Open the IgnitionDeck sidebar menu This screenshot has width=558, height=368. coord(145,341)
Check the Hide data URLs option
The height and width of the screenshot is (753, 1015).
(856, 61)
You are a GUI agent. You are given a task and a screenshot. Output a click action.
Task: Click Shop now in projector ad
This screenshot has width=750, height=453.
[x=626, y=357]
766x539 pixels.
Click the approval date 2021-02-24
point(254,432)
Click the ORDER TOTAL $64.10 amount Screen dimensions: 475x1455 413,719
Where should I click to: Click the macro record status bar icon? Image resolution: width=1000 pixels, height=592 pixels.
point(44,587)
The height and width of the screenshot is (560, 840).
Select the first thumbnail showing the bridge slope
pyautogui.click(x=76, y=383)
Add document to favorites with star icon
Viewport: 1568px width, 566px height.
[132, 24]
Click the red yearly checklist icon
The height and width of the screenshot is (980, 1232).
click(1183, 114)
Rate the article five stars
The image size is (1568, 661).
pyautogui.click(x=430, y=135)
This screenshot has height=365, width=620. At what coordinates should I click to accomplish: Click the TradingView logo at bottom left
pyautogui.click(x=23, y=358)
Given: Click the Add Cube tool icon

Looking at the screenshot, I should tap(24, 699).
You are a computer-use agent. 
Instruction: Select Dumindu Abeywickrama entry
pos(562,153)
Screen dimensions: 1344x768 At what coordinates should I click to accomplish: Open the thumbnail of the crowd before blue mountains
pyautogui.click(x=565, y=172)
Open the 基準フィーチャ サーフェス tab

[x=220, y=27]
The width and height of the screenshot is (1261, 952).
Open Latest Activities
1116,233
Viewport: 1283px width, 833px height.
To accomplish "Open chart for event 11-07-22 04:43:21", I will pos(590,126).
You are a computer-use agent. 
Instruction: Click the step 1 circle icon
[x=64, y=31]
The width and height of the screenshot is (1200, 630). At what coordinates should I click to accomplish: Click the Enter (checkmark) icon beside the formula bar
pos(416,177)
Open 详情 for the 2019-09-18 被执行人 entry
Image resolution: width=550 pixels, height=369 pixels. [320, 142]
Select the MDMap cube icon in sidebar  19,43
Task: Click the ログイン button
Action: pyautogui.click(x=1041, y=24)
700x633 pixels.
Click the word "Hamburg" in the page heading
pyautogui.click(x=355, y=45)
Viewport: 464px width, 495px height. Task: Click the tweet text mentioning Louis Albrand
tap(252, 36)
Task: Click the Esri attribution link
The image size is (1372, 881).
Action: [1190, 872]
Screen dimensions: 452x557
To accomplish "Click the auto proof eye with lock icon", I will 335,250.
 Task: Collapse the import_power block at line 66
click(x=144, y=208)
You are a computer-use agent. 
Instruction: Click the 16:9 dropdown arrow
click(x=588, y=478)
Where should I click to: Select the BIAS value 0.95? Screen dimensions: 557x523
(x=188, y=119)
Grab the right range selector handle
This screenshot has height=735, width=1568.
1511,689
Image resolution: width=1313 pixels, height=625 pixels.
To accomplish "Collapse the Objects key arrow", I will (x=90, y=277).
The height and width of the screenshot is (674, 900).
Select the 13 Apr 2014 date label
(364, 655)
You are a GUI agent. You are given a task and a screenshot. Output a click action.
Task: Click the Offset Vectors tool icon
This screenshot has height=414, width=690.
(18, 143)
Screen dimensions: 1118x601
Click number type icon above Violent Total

════════════════════

Work request:
Whenever a line in the data holds "will", copy that line.

Written response:
To accomplish "Open chart for event 11-07-22 04:43:21", I will pos(590,126).
To accomplish "Click the auto proof eye with lock icon", I will 335,250.
To accomplish "Collapse the Objects key arrow", I will (x=90, y=277).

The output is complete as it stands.